▸ **EXTRACTED TEXT**:
▼
9. The method of claim 8, wherein said polymeric material is a copolymer of tetrafluoroethylene and perfluoro-3,(5+n)-dioxa-4-methyl-(6+n)-alkenesulfonyl halide in acid or ionomer form, wherein n is equal to 1 or greater.

10. The method of claim 1, wherein said polymeric material is in the form of a membrane, and said fullerene material is doped into said membrane.

11. The method of claim 1, wherein said polymeric material is selected from the group consisting of poly(ether ether ketone), poly(arrylene ether sulfone), poly (phenylene ether), sulfonated poly(ether ether ketone), sulfonated poly(ethersulfone), sulfonated poly(phenylquinoxaline), sulfonated poly(arylene sulfone), sulfonated poly(arylene ether sulfone), sulfonated poly(phenylene sulfide), sulfonated poly(imides), sulfonated poly(benzimidazole), sulfonated poly(phosphazine), and sulfonated poly(sulfone).

12. A proton conductor comprising a polymeric material and a minor amount of a proton conductive fullerene material incorporated into said polymeric material, said amount being effective to enhance the low relative humidity proton conductivity properties of said polymeric material.

13. The proton conductor of claim 12, wherein said amount is less than about 30% by weight.

14. The proton conductor of claim 13, wherein said amount is within the range of from about 1 to about 10% by weight.

15. The proton conductor of claim 12, wherein said fullerene material contains bound water, or a plurality of functional groups with lone pair electrons, or a combination thereof.

16. The proton conductor of claim 12, wherein said fullerene material comprises C60.

17. The proton conductor of claim 12, wherein said fullerene material comprises polyhydroxylated fullerene, polysulfonated fullerene, or polyhydroxylated polysulfonated fullerene.

18. The proton conductor of claim 12, wherein said polymeric material is a sulfonated perfluoro polymer, polyethylene oxide, polystyrene or sulfonated polystyrene.

19. The proton conductor of claim 18, wherein said polymeric material is a copolymer of tetrafluoroethylene and perfluoro-3,(5+n)-dioxa-4-methyl-(6+n)-alkenesulfonyl halide in acid or ionomer form, wherein n is equal to 1 or greater.

20. The proton conductor of claim 12, wherein said polymeric material is in the form of a membrane, and said fullerene material is doped into said membrane.

21. The proton conductor of claim 12, wherein said polymeric material is selected from the group consisting of poly(ether ether ketone), poly(arrylene ether sulfone), poly (phenylene ether), sulfonated poly(ether ether ketone), sulfonated poly(ethersulfone), sulfonated poly(phenylquinoxaline), sulfonated poly(arylene sulfone), sulfonated poly(arylene ether sulfone), sulfonated poly(phenylene sulfide), sulfonated poly(imides), sulfonated poly(benzimidazole), sulfonated poly(phosphazine), and sulfonated poly(sulfone).
▲
▸ **PROVIDED MATERIAL**:
▼
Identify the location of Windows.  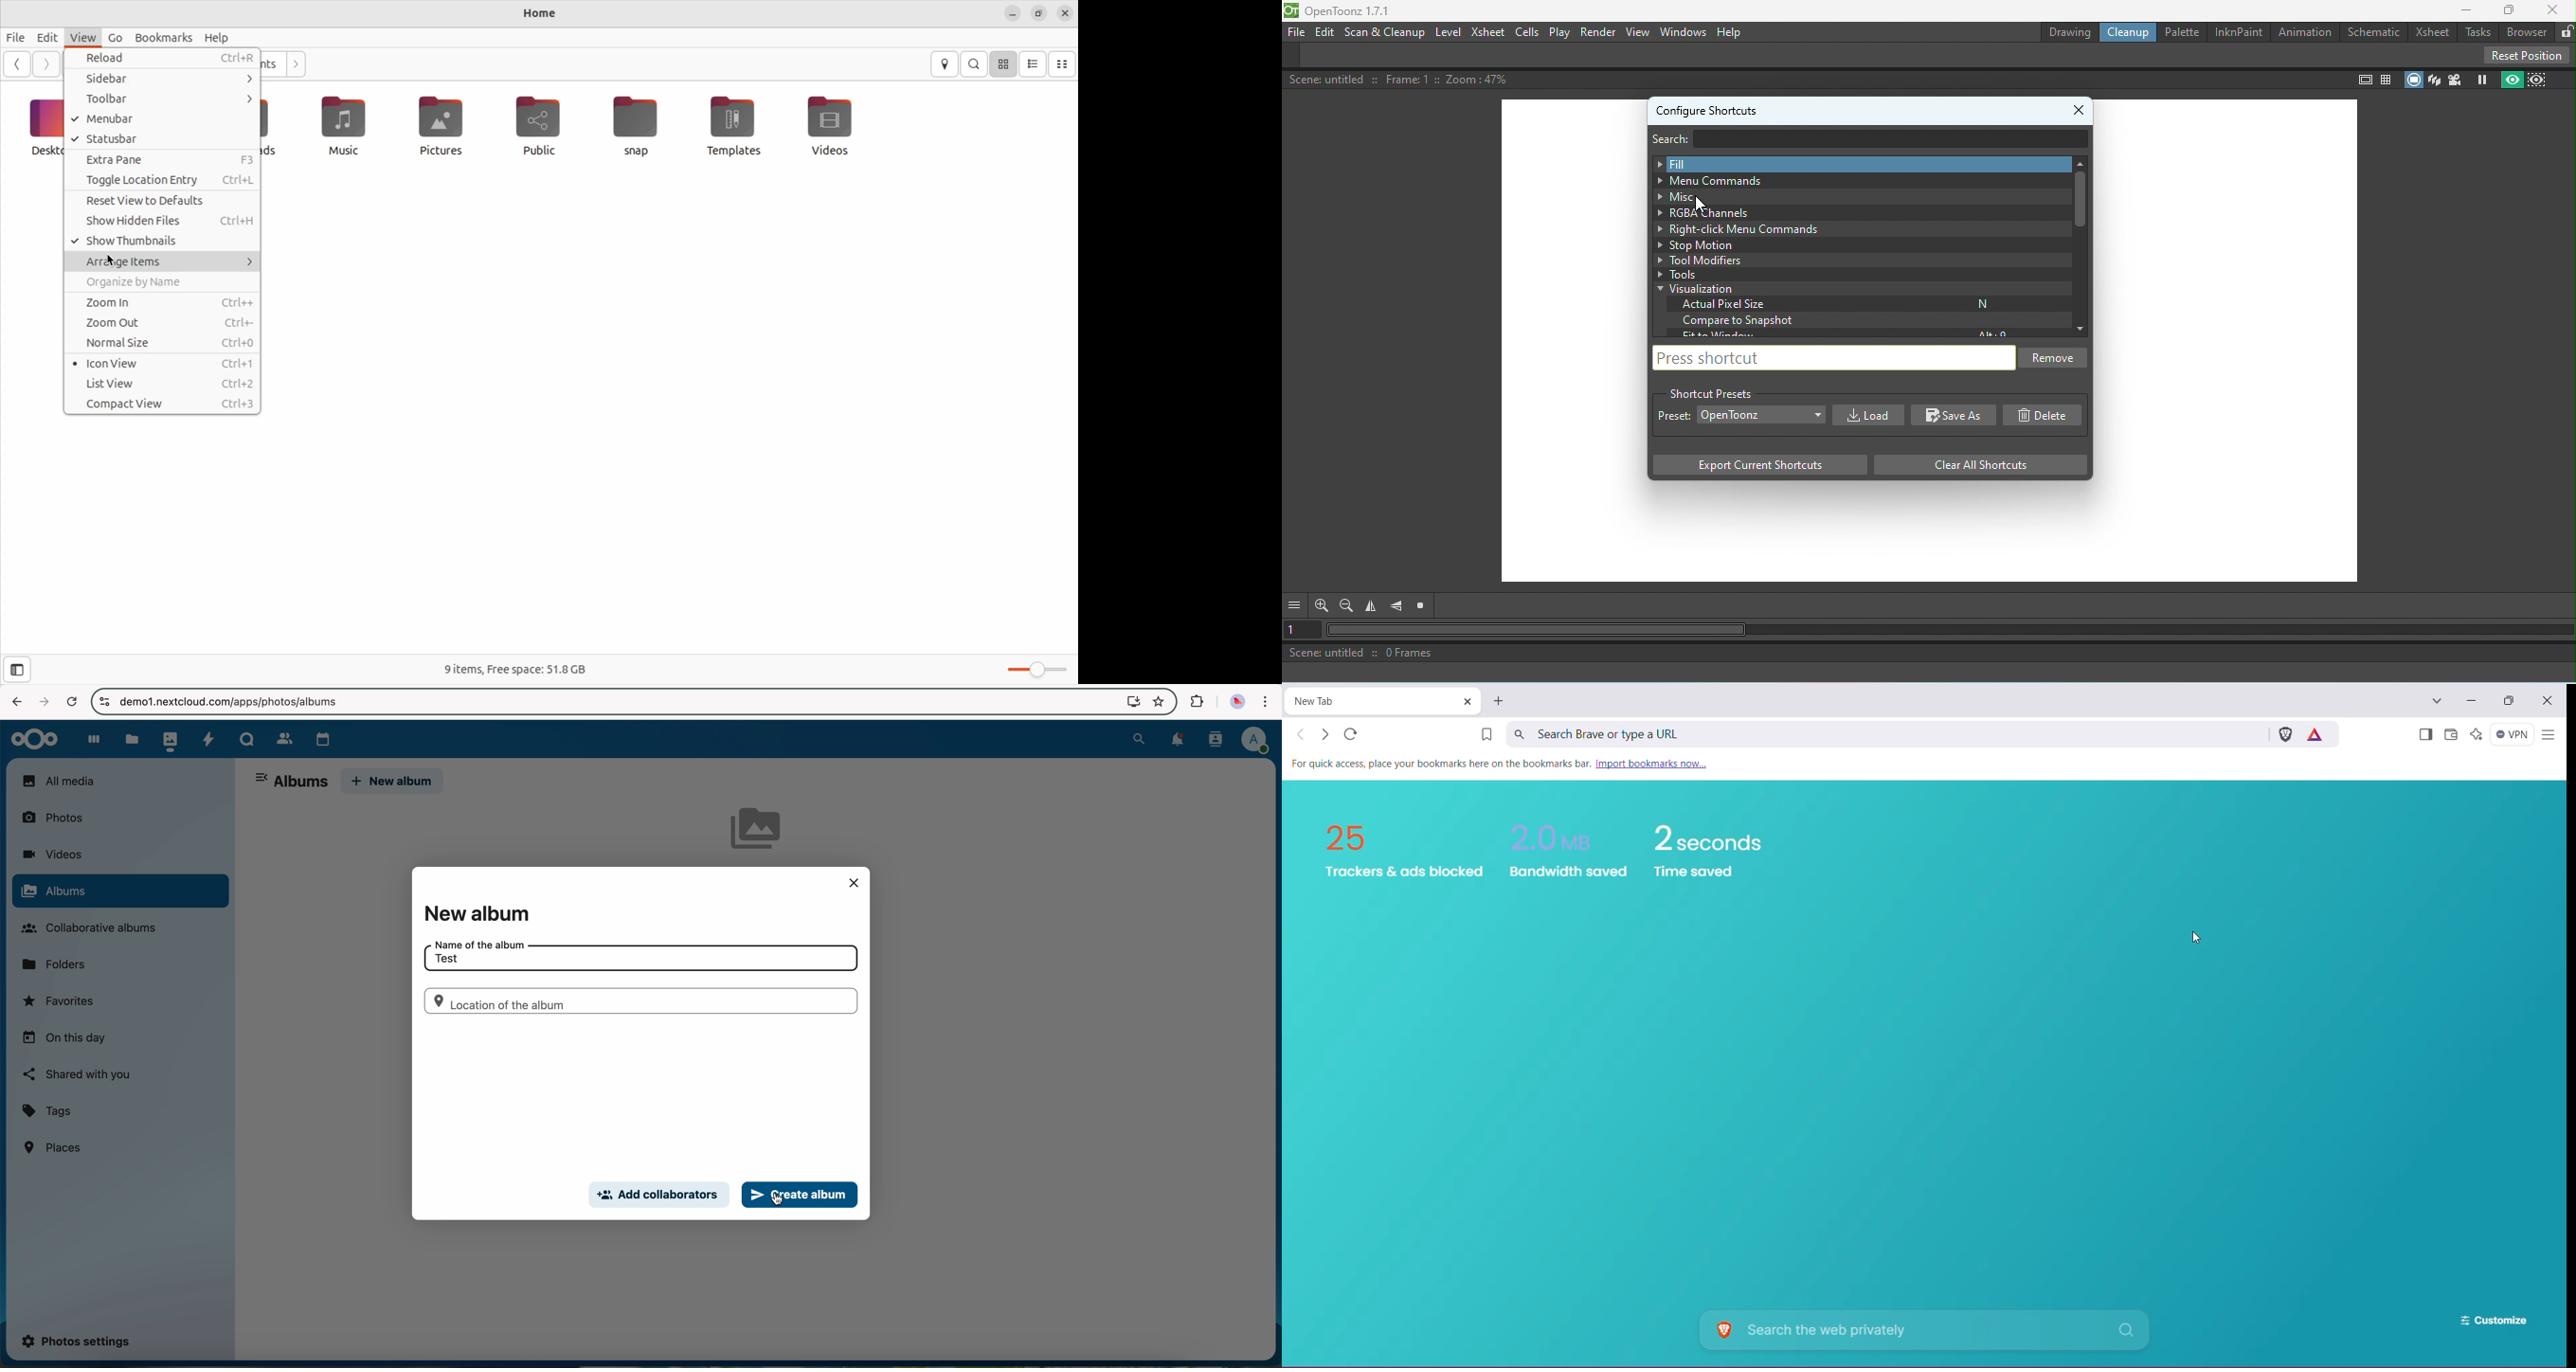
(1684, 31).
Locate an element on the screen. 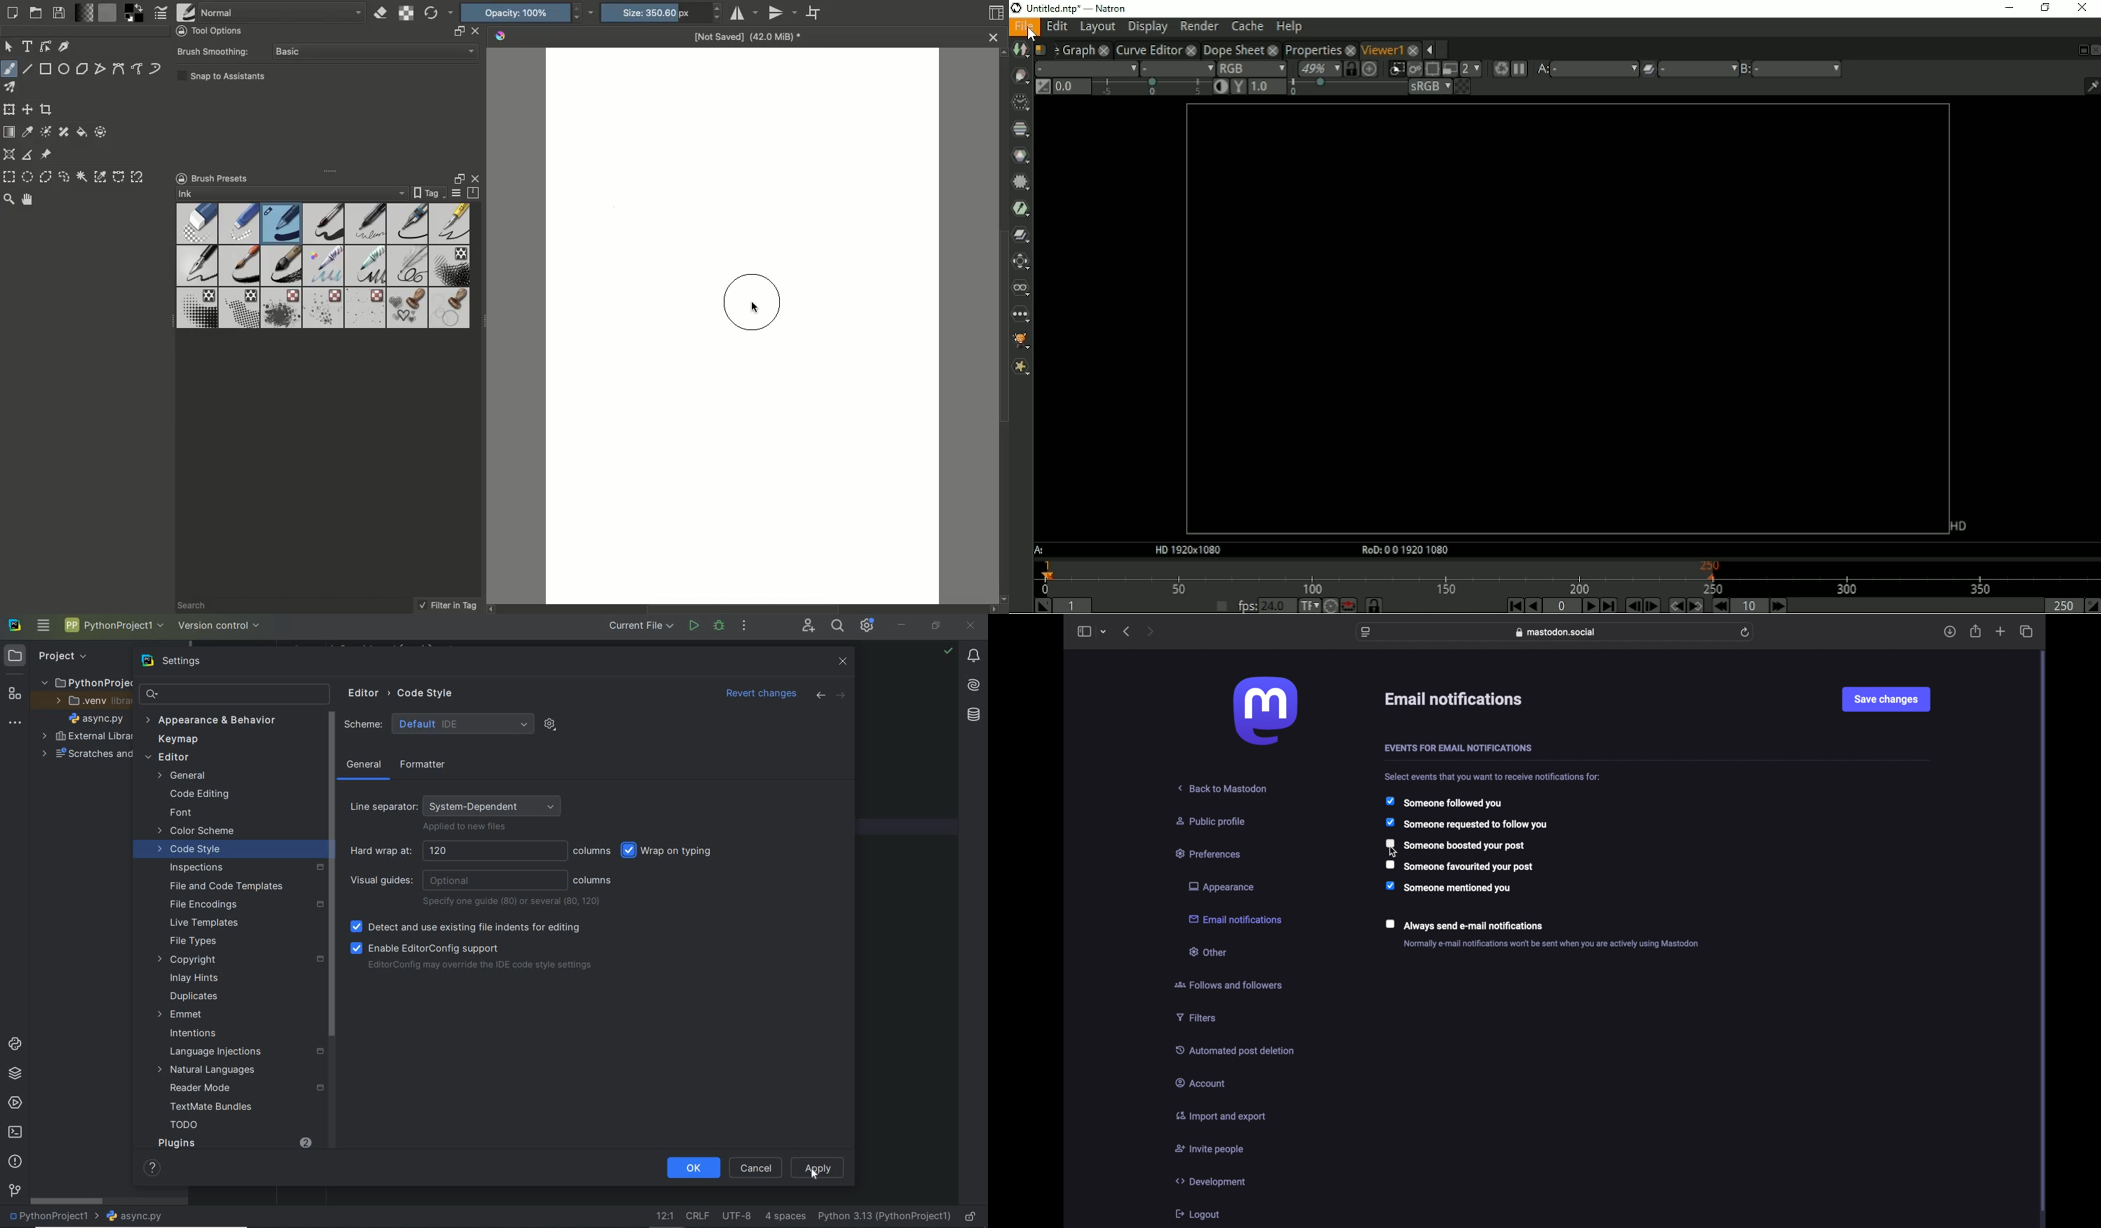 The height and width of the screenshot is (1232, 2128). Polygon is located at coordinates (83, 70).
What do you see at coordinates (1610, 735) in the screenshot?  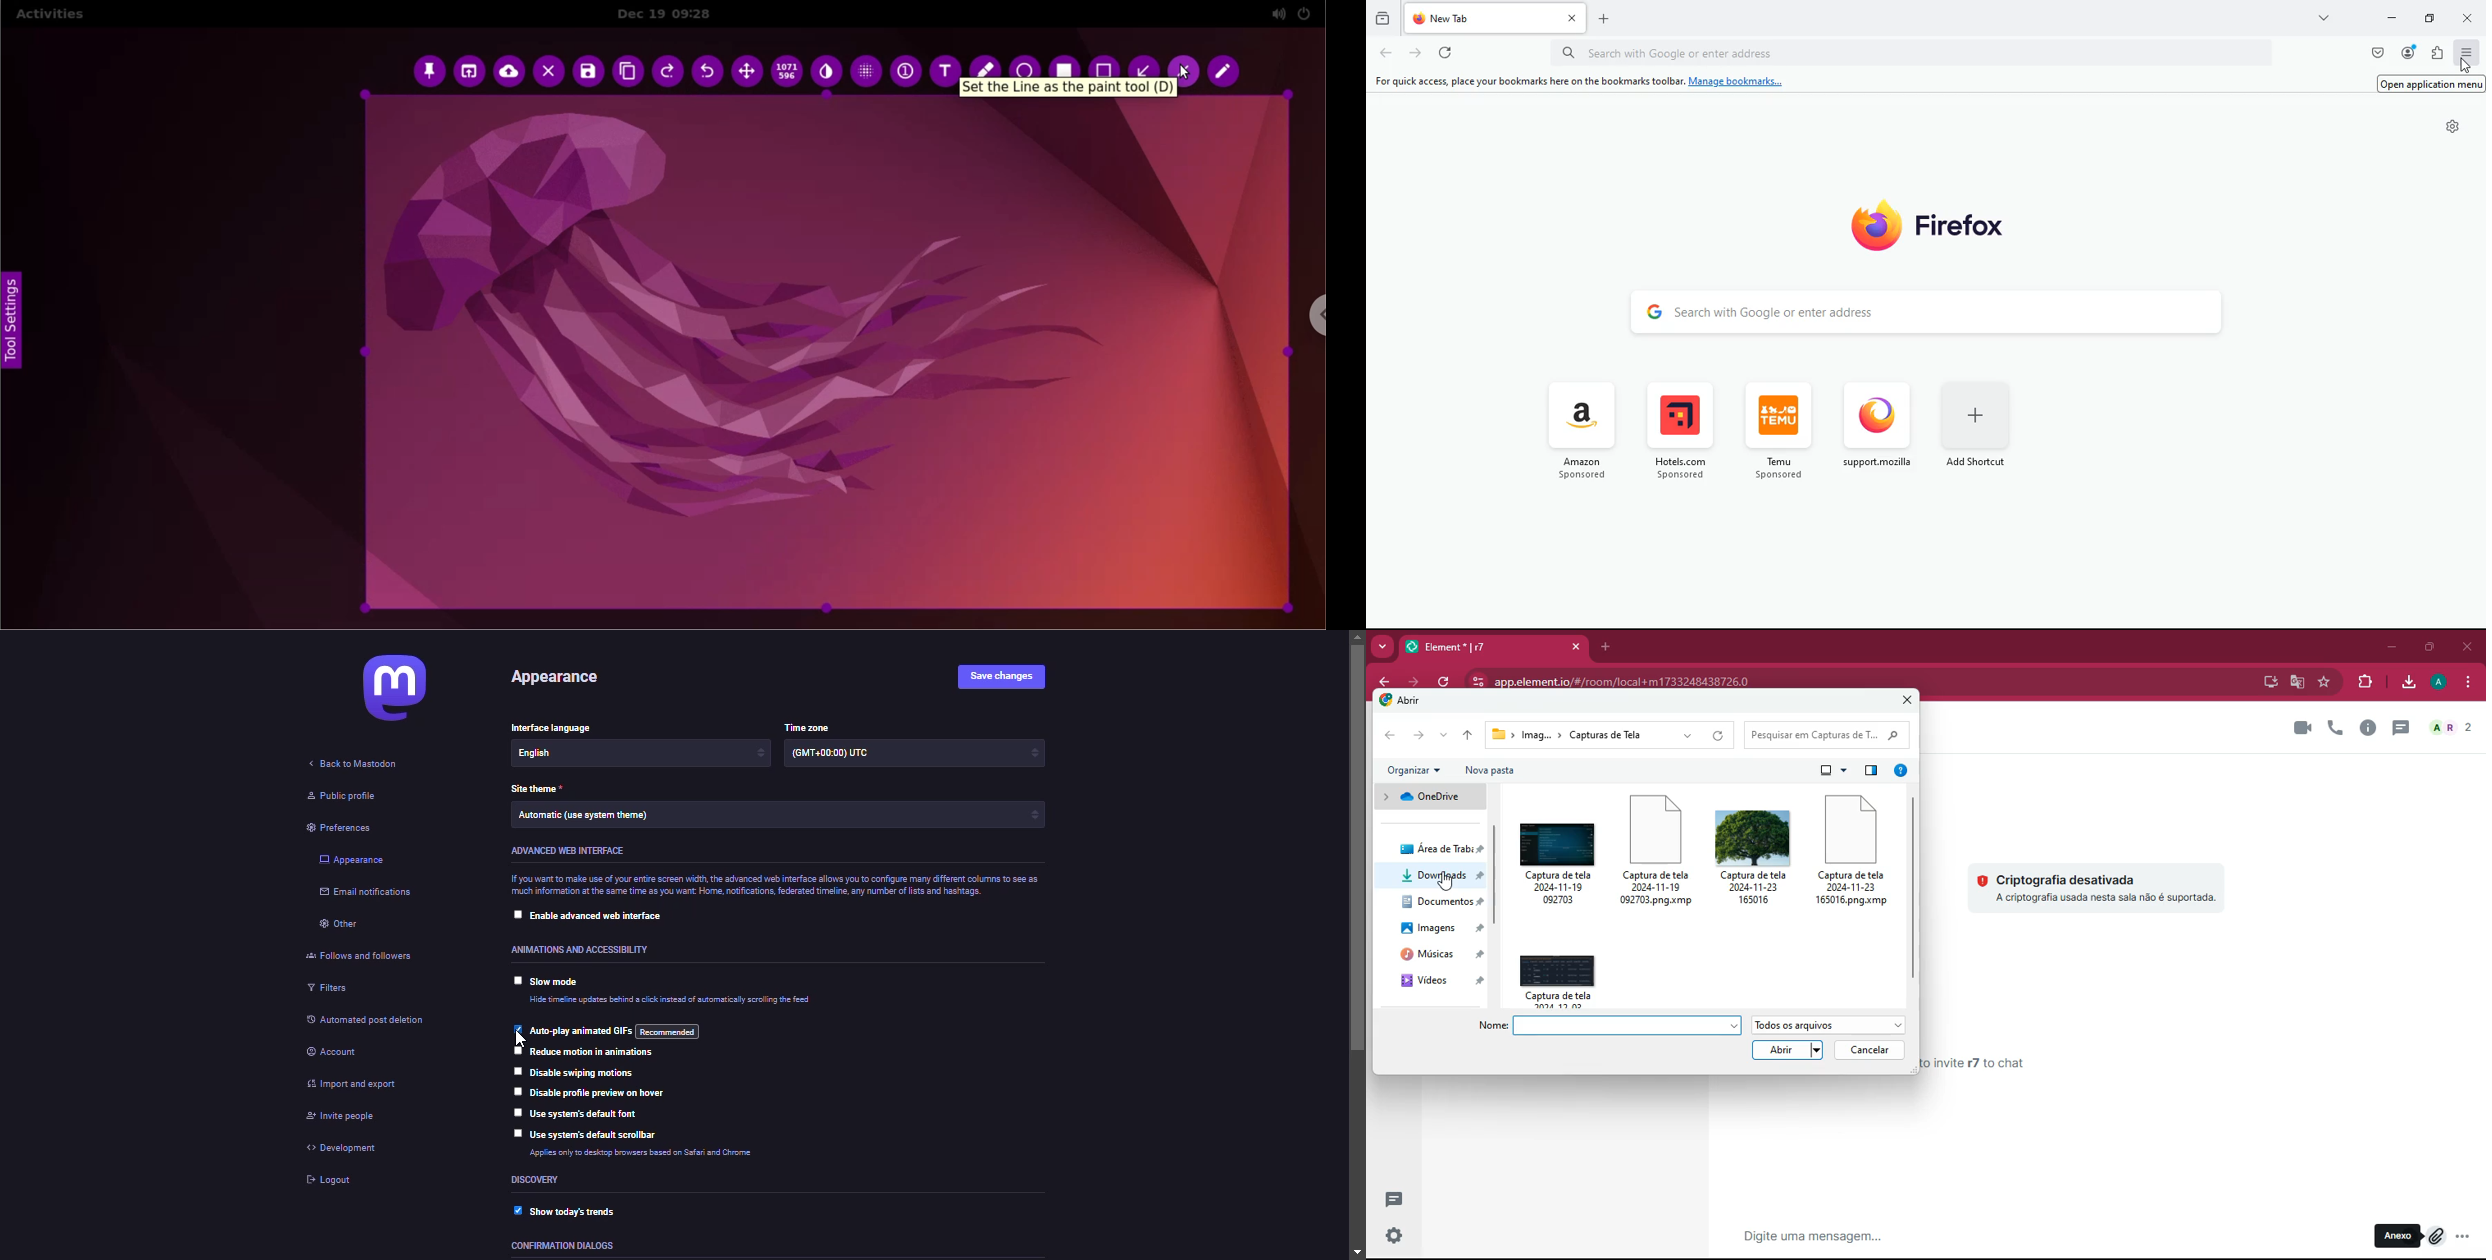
▲
▸ **SHORT TASK 1**: List the polymeric materials named in claim 18 of the fullerene proton conductor claims.
▸ **SHORT TASK 2**: Rewrite the fullerene proton conductor claims between "13. The proton" and "material comprises C60.", inclusive, substituting "fullerene additive" for every occurrence of "fullerene material".
▸ **SHORT TASK 3**: Continue the fullerene proton conductor claims from where they stop.

▸ **FINAL RESULT 1**: sulfonated perfluoro polymer, polyethylene oxide, polystyrene, sulfonated polystyrene

▸ **FINAL RESULT 2**:
13. The proton conductor of claim 12, wherein said amount is less than about 30% by weight.

14. The proton conductor of claim 13, wherein said amount is within the range of from about 1 to about 10% by weight.

15. The proton conductor of claim 12, wherein said fullerene additive contains bound water, or a plurality of functional groups with lone pair electrons, or a combination thereof.

16. The proton conductor of claim 12, wherein said fullerene additive comprises C60.

▸ **FINAL RESULT 3**:
22. A fuel cell comprising a first electrode, a second electrode, and a proton conductor that is positioned between the first and second electrodes, said proton conductor comprising a polymeric material and a minor amount of a proton conductive fullerene material incorporated into said polymeric material, said amount being effective to enhance the low relative humidity proton conductivity properties of said polymeric material.

23. The fuel cell of claim 22, wherein said amount is less than about 30% by weight.

24. The fuel cell of claim 23, wherein said amount is within the range of from about 1 to about 10% by weight.

25. The fuel cell of claim 22, wherein said fullerene material contains bound water, or a plurality of functional groups with lone pair electrons, or a combination thereof.

26. The fuel cell of claim 22, wherein said fullerene material comprises C60.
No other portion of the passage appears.